Asia’s automakers are placing their Level 4 bets on NVIDIA DRIVE Hyperion
NVIDIA DRIVE Hyperion secures commitments from BYD, Geely, Nissan, Isuzu, and Grab.
Drive for Level 4 autonomous vehicle development.
Signals APAC’s auto industry is consolidating around a single AI stack.
When Jensen Huang declared at GTC 2026 that “the autonomous vehicle revolution is here,” he wasn’t speaking abstractly. Behind the headline sat
a roster of new
DRIVE Hyperion commitments that reads like a who’s-who of Asian automotive: BYD, Geely, Nissan, and Isuzu. Add Grab to the mobility side, and the message becomes harder to ignore – NVIDIA’s autonomous vehicle platform is quietly becoming the default infrastructure choice in APAC.
NVIDIA DRIVE Hyperion is a production-ready reference architecture that integrates compute, sensors and safety systems into a single platform. The pitch to automakers is standardisation: build on a common stack, reduce validation complexity, and scale deployment faster in global markets. That pitch is clearly landing.
See also:
AutoX: Behind the company that gave birth to China’s first Level 4 Robotaxis
The automaker’s commitments
BYD and Geely are developing next-generation Level 4 autonomous vehicle programmes on DRIVE Hyperion’s compute and sensor architecture. Nissan is doing the same, though with a difference – its programme runs Wayve’s AI software on top of the platform. The pairing combines NVIDIA’s hardware foundation with one of the more prominent European AV software platforms.
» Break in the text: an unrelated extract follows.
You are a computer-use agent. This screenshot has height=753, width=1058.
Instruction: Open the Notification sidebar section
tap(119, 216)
Isuzu’s involvement takes the story in a different direction. The Japanese truck-maker is collaborating with TIER IV, a Japanese deep-tech startup, on Level 4 autonomous buses using the NVIDIA DRIVE AGX Thor system-on-a-chip. Commercial autonomous vehicles, trucks, buses, logistics fleets, represent a less glamorous but arguably more near-term deployment opportunity than robotaxis, and this partnership reflects that pragmatism.
Hyundai’s expanded collaboration covers the full spectrum from Level 2+ driver assistance through to Level 4 robotaxi design. Hyundai is combining its software-defined vehicle abilities and fleet data with NVIDIA’s AI computing infrastructure, and plans to involve Motional, its autonomous driving joint venture, in accelerating next-generation mobility services.
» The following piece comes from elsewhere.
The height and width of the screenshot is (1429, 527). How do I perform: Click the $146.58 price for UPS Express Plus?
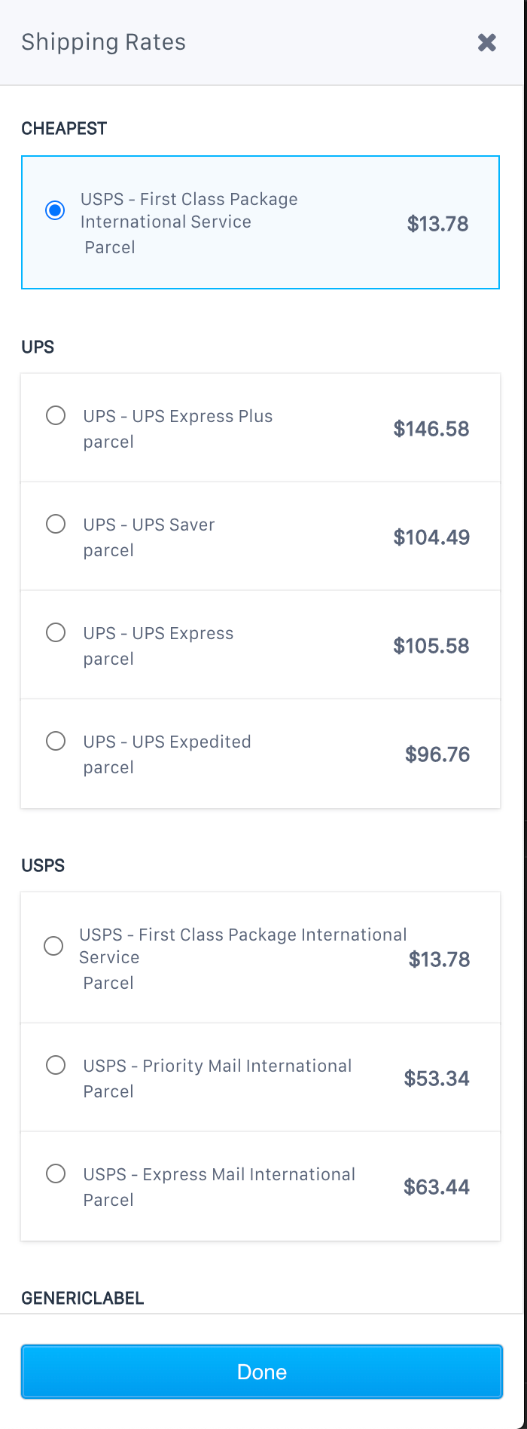(x=431, y=429)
Grab and the Southeast Asia angle
The inclusion of Grab in the DRIVE Hyperion ecosystem is the detail that matters most to this region. Grab, with Bolt and Lyft, is
scaling
robotaxi development on the platform – which means Southeast Asia’s dominant ride-hailing operator is now building its autonomous mobility future on NVIDIA’s stack.
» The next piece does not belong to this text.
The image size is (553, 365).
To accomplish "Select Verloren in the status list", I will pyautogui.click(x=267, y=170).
That has implications well beyond Singapore. Grab operates in eight Southeast Asian markets, and any autonomous vehicle rollout at scale would land in some of the world’s most complex urban driving environments. Whether DRIVE Hyperion’s reference architecture can actually hold up in those conditions – traffic density, road infrastructure, regulatory variance in jurisdictions – is a question the partnership doesn’t yet answer.
What NVIDIA is building here
The broader DRIVE Hyperion announcement at GTC also introduced several technology updates worth noting. NVIDIA Halos OS is a unified safety architecture built on ASIL D-certified DriveOS foundations, providing a three-layer safety framework for production-ready Level 4 systems.
NVIDIA also released Alpamayo 1.5, an upgrade to its open portfolio of AI models for autonomous driving, designed to support reasoning-based vehicle decision-making.
On the robotaxi side, NVIDIA and Uber announced an expanded partnership to launch autonomous vehicles in 28 cities on four continents by 2028, starting with Los Angeles and San Francisco in the first half of 2027. That rollout will use the full NVIDIA DRIVE AV software stack with Alpamayo models and Halos OS.
See also:
CES 2023: Nvidia and Foxconn is partnering to develop autonomous vehicle platforms
The concentration question
The scale of DRIVE Hyperion adoption raises a question that tends to get buried under the enthusiasm of conference announcements. When a portion of the global auto industry standardises on a single AI platform for autonomous vehicles, the dependency that creates – on one company’s hardware roadmap, one company’s safety architecture, one company’s model releases – is substantial.
That’s not an argument against the platform. Standardisation has real advantages, and DRIVE Hyperion’s production-ready architecture genuinely reduces development overhead for automakers who lack the resources to build from scratch. But for the APAC manufacturers now committing to this stack, the long-term calculus involves more than technical ability.
It involves how comfortable they are with that degree of upstream dependency, particularly given the ongoing volatility in US-China tech relations and what that could mean for BYD and Geely’s access to NVIDIA silicon down the line.
Huang’s line that “everything that moves will eventually be autonomous” may well prove accurate. The more immediate question is who controls the platform that makes it move.